*Records for this task*
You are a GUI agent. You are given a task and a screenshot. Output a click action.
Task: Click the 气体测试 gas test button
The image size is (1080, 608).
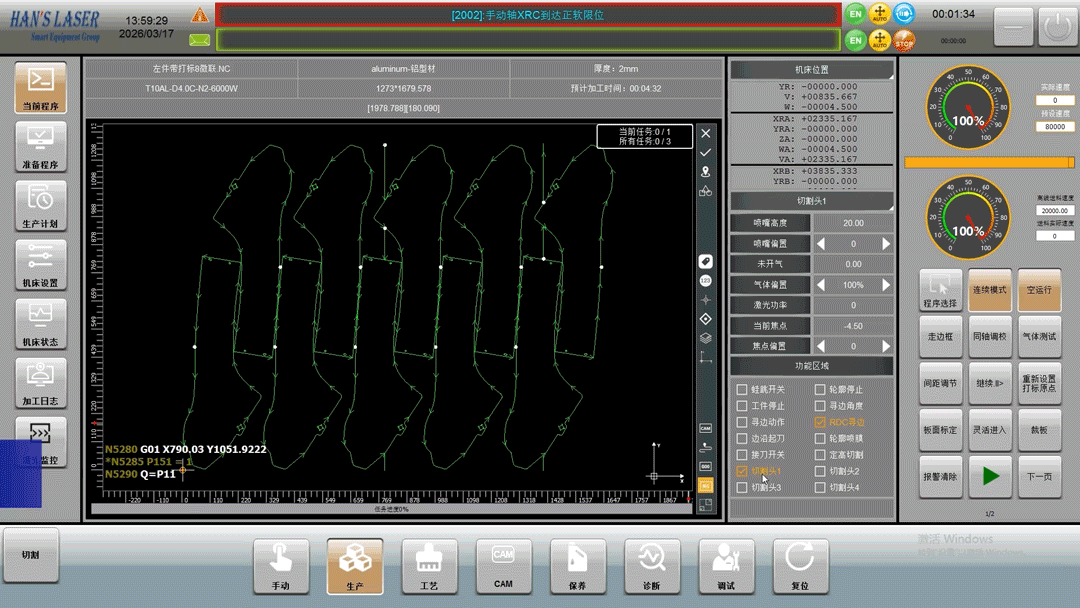(1040, 336)
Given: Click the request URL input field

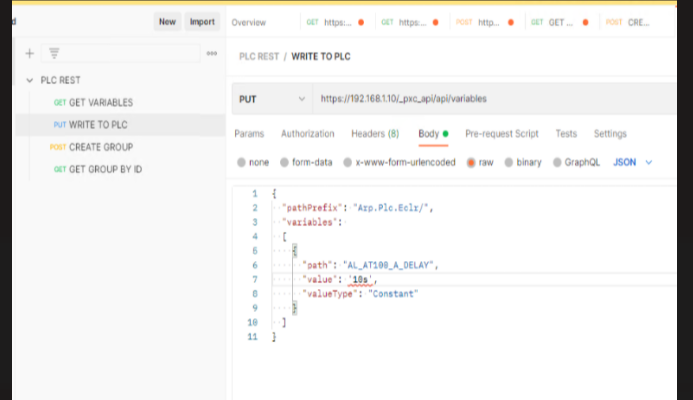Looking at the screenshot, I should click(x=494, y=99).
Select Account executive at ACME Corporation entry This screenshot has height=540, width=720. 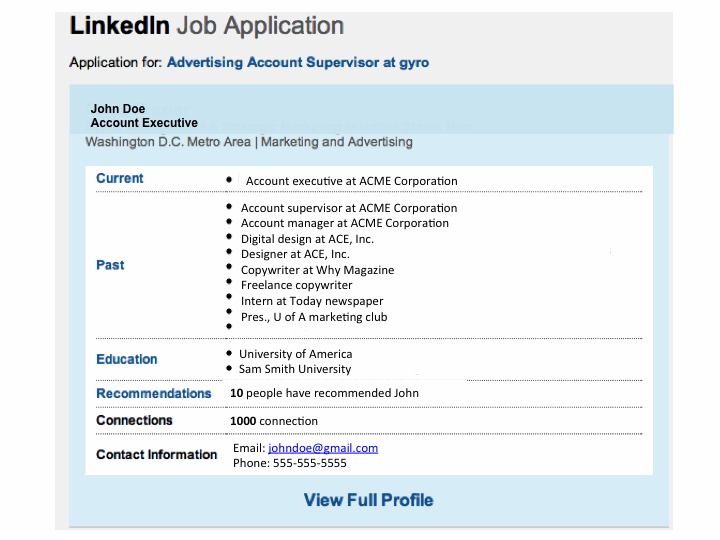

*What is being asked*
What you return must match the records line for line, with the pictures left out.

*Task output*
You are a GUI agent. You are given a task and a screenshot. Output a click action.
Task: Click the 气体测试 gas test button
The image size is (1080, 608).
(1040, 336)
Given: Click the request URL input field

Looking at the screenshot, I should click(x=494, y=99).
Select Account executive at ACME Corporation entry This screenshot has height=540, width=720. 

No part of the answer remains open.